Chapter 82
Chapter 82
Elara’s POV
The darkness was kind.
No pain. No weight. No sound. Just a vast, warm nothing that cradled me like water. I floated in it without fear, without memory, without the burden of a body. Time didn’t exist here. Neither did worry. I simply was.
Then something pulled.
Not violently. Not all at once. A gentle, persistent tug somewhere deep in my chest—like a thread being slowly reeled in. The warmth shifted. Sounds began to bleed through the silence. A low, steady hum. Mechanical. Rhythmic. The murmur of voices, distant and muffled, as though heard through layers of wool.
I didn’t want to go back.
The darkness was safe. Simple. Whatever waited on the other side of consciousness carried weight I wasn’t sure I could bear. But the pulling continued. Patient. Relentless.

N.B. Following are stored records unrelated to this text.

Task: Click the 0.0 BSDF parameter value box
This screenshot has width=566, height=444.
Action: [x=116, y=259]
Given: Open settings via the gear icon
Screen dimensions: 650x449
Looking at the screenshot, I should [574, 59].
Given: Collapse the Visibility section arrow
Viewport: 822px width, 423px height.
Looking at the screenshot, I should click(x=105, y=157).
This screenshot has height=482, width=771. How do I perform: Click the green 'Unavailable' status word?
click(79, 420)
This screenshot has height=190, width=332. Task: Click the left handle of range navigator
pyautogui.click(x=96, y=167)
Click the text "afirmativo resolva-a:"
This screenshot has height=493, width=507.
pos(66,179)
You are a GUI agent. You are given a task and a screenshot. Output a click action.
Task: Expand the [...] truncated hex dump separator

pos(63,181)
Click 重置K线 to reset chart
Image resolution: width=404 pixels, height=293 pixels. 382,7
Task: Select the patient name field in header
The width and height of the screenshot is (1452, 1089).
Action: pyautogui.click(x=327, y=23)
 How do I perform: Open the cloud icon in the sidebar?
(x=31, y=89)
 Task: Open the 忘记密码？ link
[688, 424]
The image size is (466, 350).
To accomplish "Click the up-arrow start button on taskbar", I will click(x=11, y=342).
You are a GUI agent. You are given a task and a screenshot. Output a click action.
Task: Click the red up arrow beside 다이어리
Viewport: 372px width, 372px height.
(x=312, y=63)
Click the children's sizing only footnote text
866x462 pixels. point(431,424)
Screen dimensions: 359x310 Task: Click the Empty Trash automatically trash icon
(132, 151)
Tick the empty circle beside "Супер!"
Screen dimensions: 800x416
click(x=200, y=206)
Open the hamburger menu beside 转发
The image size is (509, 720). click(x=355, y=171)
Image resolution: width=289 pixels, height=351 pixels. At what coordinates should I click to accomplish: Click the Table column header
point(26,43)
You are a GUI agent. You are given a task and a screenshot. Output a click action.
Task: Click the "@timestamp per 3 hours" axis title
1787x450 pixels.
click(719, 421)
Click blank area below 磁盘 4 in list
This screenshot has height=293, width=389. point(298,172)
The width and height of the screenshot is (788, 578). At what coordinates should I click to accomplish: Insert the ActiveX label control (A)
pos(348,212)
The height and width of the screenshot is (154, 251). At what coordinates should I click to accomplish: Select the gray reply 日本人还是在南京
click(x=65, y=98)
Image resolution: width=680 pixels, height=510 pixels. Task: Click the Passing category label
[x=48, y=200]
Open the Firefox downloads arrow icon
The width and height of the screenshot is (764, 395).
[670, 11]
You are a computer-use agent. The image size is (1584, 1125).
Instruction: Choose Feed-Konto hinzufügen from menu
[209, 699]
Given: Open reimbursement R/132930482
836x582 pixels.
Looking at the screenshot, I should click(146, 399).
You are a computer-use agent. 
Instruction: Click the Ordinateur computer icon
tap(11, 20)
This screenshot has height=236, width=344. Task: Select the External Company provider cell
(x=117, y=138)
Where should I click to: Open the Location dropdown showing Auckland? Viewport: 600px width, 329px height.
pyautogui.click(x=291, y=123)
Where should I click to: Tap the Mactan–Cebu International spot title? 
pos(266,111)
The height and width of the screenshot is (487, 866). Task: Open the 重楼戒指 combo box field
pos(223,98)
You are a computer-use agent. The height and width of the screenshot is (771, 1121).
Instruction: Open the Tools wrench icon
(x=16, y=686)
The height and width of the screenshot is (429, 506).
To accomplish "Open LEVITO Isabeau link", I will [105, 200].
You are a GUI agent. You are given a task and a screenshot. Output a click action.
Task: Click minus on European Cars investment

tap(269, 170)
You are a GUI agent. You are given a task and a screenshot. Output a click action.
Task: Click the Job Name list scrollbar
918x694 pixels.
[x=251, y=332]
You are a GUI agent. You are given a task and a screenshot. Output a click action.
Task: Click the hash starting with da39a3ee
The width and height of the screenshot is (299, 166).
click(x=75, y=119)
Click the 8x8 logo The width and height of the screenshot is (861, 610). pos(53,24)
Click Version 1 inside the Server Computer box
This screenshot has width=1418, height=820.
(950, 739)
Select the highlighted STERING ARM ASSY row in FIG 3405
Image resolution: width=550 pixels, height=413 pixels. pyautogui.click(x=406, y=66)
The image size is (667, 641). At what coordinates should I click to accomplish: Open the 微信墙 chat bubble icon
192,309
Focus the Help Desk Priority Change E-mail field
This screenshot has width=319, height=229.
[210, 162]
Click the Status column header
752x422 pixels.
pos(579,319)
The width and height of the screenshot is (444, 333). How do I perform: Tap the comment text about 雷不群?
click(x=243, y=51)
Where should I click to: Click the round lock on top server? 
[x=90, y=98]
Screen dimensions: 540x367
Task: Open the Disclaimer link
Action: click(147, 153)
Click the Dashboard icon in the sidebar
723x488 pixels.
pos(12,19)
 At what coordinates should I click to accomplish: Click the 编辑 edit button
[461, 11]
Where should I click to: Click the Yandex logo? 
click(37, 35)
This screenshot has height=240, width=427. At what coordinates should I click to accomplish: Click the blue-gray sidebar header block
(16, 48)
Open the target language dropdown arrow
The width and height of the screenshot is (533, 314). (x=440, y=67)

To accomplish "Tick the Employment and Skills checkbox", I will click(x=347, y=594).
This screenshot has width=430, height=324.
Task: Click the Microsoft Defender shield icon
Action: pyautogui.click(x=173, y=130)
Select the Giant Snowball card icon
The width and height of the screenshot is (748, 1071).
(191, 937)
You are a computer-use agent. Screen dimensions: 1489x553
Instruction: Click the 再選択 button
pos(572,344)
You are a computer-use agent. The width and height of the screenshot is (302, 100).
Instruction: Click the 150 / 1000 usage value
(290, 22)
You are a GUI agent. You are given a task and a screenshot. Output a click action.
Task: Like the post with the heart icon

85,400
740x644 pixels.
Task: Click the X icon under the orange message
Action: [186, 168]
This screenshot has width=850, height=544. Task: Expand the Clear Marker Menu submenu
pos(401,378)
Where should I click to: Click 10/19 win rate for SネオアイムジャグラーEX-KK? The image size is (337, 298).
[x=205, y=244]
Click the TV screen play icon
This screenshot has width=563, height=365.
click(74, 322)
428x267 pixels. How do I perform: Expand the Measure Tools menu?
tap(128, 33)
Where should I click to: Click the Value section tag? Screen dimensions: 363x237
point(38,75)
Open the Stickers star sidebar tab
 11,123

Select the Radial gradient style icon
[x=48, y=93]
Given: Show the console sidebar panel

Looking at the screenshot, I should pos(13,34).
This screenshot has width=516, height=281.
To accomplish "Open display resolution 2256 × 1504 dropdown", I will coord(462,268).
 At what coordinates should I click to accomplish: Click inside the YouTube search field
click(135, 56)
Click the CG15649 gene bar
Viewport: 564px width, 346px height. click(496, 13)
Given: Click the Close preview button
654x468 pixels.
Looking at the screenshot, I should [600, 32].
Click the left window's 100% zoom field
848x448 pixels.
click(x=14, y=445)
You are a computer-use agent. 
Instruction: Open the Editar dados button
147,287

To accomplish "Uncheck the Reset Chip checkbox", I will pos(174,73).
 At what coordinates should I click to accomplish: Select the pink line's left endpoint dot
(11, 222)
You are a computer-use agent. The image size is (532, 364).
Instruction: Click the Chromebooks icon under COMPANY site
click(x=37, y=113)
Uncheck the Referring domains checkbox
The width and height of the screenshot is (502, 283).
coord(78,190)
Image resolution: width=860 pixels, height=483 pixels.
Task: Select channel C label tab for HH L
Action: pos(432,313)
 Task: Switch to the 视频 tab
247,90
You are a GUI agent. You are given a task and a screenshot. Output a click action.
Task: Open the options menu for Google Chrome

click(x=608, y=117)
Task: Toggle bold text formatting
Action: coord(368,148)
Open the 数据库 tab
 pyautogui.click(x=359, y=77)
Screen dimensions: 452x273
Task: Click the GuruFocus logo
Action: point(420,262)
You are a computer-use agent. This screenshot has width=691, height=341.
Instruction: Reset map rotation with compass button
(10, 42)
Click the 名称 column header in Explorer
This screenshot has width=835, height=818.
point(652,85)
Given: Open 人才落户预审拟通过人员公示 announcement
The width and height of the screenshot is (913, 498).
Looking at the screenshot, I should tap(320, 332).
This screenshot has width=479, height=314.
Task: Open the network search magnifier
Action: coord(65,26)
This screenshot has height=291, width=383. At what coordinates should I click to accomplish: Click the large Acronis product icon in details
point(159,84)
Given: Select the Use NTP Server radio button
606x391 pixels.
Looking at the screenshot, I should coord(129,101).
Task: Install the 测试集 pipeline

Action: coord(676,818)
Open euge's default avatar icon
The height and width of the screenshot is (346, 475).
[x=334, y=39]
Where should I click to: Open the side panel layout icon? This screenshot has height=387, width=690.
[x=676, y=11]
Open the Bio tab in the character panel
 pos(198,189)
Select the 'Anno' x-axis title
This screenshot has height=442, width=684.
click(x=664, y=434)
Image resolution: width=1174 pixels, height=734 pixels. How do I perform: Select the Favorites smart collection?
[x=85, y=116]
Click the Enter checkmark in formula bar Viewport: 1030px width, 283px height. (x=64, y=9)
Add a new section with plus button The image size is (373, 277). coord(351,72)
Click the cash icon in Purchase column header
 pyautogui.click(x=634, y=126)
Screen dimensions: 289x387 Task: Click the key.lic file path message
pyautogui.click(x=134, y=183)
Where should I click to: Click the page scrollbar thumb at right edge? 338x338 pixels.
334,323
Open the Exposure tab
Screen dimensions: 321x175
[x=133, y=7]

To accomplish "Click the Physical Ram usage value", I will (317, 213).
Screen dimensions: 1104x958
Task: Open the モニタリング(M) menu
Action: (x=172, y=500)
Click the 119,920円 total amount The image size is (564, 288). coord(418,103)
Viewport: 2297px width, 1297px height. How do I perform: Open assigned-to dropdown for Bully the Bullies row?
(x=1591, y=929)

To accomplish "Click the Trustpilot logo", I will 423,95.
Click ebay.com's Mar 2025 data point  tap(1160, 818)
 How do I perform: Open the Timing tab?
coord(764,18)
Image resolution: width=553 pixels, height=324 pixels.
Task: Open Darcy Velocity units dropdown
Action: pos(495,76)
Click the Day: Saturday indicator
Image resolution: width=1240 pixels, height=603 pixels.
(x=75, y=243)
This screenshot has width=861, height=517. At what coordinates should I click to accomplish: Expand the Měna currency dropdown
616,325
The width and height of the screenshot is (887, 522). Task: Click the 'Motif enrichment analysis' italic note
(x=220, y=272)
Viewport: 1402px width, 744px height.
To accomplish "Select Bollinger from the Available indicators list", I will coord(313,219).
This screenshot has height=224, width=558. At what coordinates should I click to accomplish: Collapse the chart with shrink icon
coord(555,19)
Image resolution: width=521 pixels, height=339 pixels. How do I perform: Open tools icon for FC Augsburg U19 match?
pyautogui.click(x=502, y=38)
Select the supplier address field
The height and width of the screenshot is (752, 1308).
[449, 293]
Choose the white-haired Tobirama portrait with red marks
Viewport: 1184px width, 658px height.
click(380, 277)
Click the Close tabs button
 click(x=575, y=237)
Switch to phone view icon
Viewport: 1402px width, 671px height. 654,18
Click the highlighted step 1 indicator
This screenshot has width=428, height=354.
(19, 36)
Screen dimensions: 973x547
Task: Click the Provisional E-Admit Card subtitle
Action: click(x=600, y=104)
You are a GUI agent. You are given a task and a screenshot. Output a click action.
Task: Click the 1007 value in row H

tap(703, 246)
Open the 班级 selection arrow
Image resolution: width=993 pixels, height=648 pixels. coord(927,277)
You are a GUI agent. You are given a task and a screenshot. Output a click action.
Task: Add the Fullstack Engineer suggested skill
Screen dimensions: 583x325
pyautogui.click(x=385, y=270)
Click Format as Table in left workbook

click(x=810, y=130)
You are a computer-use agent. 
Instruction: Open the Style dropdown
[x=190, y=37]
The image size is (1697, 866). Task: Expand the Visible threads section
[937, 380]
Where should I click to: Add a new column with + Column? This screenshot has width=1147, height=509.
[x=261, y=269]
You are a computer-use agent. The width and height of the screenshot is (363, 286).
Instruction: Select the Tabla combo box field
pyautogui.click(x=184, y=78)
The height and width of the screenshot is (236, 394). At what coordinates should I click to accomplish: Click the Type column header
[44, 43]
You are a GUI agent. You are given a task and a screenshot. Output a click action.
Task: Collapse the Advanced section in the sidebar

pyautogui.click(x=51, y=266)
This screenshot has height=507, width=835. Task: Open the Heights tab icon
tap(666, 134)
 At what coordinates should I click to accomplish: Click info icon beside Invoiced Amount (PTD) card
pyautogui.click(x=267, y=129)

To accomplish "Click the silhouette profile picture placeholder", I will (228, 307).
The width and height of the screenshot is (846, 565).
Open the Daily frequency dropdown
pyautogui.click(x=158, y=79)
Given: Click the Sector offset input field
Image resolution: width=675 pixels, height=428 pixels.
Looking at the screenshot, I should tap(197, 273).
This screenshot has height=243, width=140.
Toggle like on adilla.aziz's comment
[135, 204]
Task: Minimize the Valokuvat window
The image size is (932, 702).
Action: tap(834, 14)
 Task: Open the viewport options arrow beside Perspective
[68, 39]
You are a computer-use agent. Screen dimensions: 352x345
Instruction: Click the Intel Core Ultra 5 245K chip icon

And then—warmth. Real warmth. Not the ambient, directionless comfort of the void, but something specific. Something solid. Fingers wrapped around mine. A hand. Rough-palmed. Trembling slightly.
I knew that hand.
The darkness thinned. Light crept in around the edges—pale, sharp, unwelcome. I fought against it. My eyelids were impossibly heavy. Lead curtains sewn shut. Every nerve in my body screamed with exhaustion, begging me to sink back into the quiet.
But the hand held on.
I opened my eyes.
Pain. Immediate, blinding. The light hit my retinas like a blade, and I gasped—a thin, ragged sound that scraped through my throat like gravel. I blinked. Again. Again. The world swam in and out of focus. White ceiling. White walls. The sharp gleam of metal instruments catching candlelight from enchanted sconces mounted along the walls.
Medical wing.
The realization settled over me slowly, like snow. I was lying in a narrow bed. Something tugged at the back of my left hand—I glanced down and saw a needle secured with strips of adhesive cloth, connected to a thin tube that snaked upward to a glass vessel on a metal stand. Fluid dripped. Slow. Measured. Around the bed, pale blue crystals hovered in iron brackets, each one emitting that low, steady hum I’d heard from the void. Monitoring stones. Their soft glow pulsed in rhythm with something—my heartbeat, I realized.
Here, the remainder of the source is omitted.